• ЗАДАНИЯ К ТЕКСТУ:
1 - Какую пословицу приводит текст о любви и красоте?
2 - Продолжите текст о любви и красоте, начав сразу после его последнего предложения.

== ТЕКСТ ДЛЯ УПРАЖНЕНИЯ ==

Такова должна быть и воплощенная красота, предмет любви своего поклонника. Она восхитительна, когда, при полной естественности, кажется, однако, недоступною; когда, отторгая нас от всякой определенной цели, она будто начинает нам сказывать бесконечную волшебную сказку и, вместо того, чтобы удовлетворять наши земные желания, будит в нас предчувствия, предвидения, а сама сдается нам «слишком превосходною, слишком роскошною для насущного хлеба человека»; наконец, восхитительна она тогда, когда зароняет в любовнике сознание, как он ее недостоин, как невозможно ему — будь он сам Цезарь — укрепить за собою права над нею, потому что невозможно же ему присвоить себе и твердь небесную, и великолепный закат солнца.

Есть пословица: «Если я вас люблю, какое вам до того дело». Говоря так, мы хорошо понимаем, что любовь наша не зависит от вашей воли, но преобладает над вашею волею, потому что мы любим тот луч, исшедший из вас, — не собственно вас, не вашу личность, но то нечто, которое вы даже не сознаете в себе и, может быть, никогда не сознаете.

Это согласуется как нельзя лучше с возвышенными понятиями о красоте, которыми услаждались древние философы. «Душа человека, — говорили они, — окованная на земле плотью, блуждает туда и сюда в поисках другого мира, своей настоящей родины, которую она покинула для пришествия сюда; но, ослепленная светом вещественного солнца, она может различать одни предметы здешнего мира, которые не что иное, кактень предметов существенных. Затем-то, навстречу души, Божество посылает Юность и Красоту, дабы прекрасные телесные образы служили ей крыльями для возношения воспоминаний о добре и о красоте небесной. Вот почему при виде красавицы мужчина стремится к ней и вкушает величайшее наслаждение от созерцания лика, движений, разума прекрасной женщины, оттого, что ее присутствие наводит на его мысль отражение красоты несотворенной и источника всякой красоты».

Но если, слишком обживясь с телом, душа человека огрубела и предполагает все свое наслаждение в материи, единственным ее достоянием будет тоска и разочарование, потому что телу невозможно осуществить обетов красоты. Если же, достойно приняв дары, приносимые ей красотою в предвидениях и вдохновениях, душа, проникнув сквозь плоть, прямо устремляется к отличительным чертам свойств и любящие оценивают друг друга по выражению души в словах и поступках, тогда вступают они в храм красоты нетленной; любовь их все более возрастает, усиливается, и как от блеска солнца меркнет пламень очага, так в сиянии такой любви угасает унизительность склонностей, и все становится чисто и свято.

===
== ИЗВЛЕЧЕННЫЕ ЗАПИСИ ==

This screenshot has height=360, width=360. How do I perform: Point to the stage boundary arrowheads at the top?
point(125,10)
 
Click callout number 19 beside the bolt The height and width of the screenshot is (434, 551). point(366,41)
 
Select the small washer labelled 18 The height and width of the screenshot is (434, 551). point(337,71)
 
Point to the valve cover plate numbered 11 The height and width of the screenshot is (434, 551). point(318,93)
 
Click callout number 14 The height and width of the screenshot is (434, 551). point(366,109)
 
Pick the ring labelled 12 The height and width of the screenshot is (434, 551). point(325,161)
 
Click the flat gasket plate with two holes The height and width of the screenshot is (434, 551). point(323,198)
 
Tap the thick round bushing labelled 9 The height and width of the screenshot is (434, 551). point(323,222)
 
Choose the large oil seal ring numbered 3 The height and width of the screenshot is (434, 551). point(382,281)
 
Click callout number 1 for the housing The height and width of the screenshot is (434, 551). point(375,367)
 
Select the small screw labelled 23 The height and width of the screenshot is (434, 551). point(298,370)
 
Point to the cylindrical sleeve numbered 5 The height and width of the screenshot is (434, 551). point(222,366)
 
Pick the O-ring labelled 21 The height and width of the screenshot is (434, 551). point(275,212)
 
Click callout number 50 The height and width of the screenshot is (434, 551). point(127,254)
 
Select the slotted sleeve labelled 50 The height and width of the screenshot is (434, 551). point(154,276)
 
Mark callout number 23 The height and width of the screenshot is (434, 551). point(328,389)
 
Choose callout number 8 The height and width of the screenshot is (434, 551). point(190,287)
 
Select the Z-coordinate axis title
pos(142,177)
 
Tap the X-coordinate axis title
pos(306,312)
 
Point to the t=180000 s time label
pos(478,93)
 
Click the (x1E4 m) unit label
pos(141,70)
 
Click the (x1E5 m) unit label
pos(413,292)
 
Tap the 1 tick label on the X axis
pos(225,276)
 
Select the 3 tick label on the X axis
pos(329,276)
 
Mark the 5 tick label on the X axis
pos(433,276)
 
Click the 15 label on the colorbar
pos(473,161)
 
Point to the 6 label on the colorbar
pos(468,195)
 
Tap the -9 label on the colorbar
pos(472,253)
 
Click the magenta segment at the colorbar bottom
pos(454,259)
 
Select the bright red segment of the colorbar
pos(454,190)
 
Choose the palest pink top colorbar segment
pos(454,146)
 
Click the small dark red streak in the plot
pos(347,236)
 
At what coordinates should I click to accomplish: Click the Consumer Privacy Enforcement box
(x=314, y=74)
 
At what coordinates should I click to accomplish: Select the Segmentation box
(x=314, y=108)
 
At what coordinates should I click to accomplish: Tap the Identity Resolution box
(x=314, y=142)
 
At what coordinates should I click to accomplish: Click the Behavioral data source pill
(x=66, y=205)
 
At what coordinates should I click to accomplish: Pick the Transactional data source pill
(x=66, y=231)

===

• ОТВЕТЫ К ЗАДАНИЯМ:
1 - «Если я вас люблю, какое вам до того дело».

2 -
От беспрерывной беседы с прекрасным, великодушным, возвышенным и чистосердечным, любящий достигает весьма тонкой оценки всего благородного, священного и объединяется с ними все теснее и горячее. И в довершение, вместо того чтобы любить все прекрасное в одном предмете, он полюбит его во всех предметах; таким образом, прекрасная душа, обожаемая им, делается преддверием, через которое он проникает в святилище, где пребывают сонмы душ правды и чистоты. С другой стороны, вследствие короткого сближения с подругою, изощряется его проницательность. Он начинает различать недостатки и пятна, наложенные на нее человечностью; однако С взаимною радостною готовностью и без тени оскорбления, даже помыслом, они замечают друг другу погрешности, несовершенства и простирают руку помощи на обоюдное уврачевание. Напоследок, улавливая почти в каждой душе черты красоты божественной и отделяя божественную часть от порчи, заимствованной от земли, по различным ступеням высоты душ человеческих, любящее сердце восходит до вершины любви, красоты и постижения божественного.

Все истинные мудрецы, во все времена, не преподавали о любви иного учения. Оно ни ново, ни старо. Его излагали Платон, Плутарх и Апулей; его исповедывали Петрарка, Микеланджело и Мильтон. В наши дни необходимо развить такой взгляд и твердо противопоставить его тому подземному благоразумию, по внушению которого устраиваются нынешние браки, где все слова взяты случайно, где не слышится ни малейшей посылки на мир высший и где глаз до того уставлен на хозяйство, на обиход, чтоб самом обмене наиважнейших мыслей все еще пахнет кухонным чадом. Горше этого то, что такое чувственное и грязное благоразумие проникает в воспитание молодых девиц, иссушает наилучшие надежды и стремления всего человечества толкованием, будто бы брак значит хорошо устроенное хозяйство и будто бы цель жизни женщины заключается единственно в этом.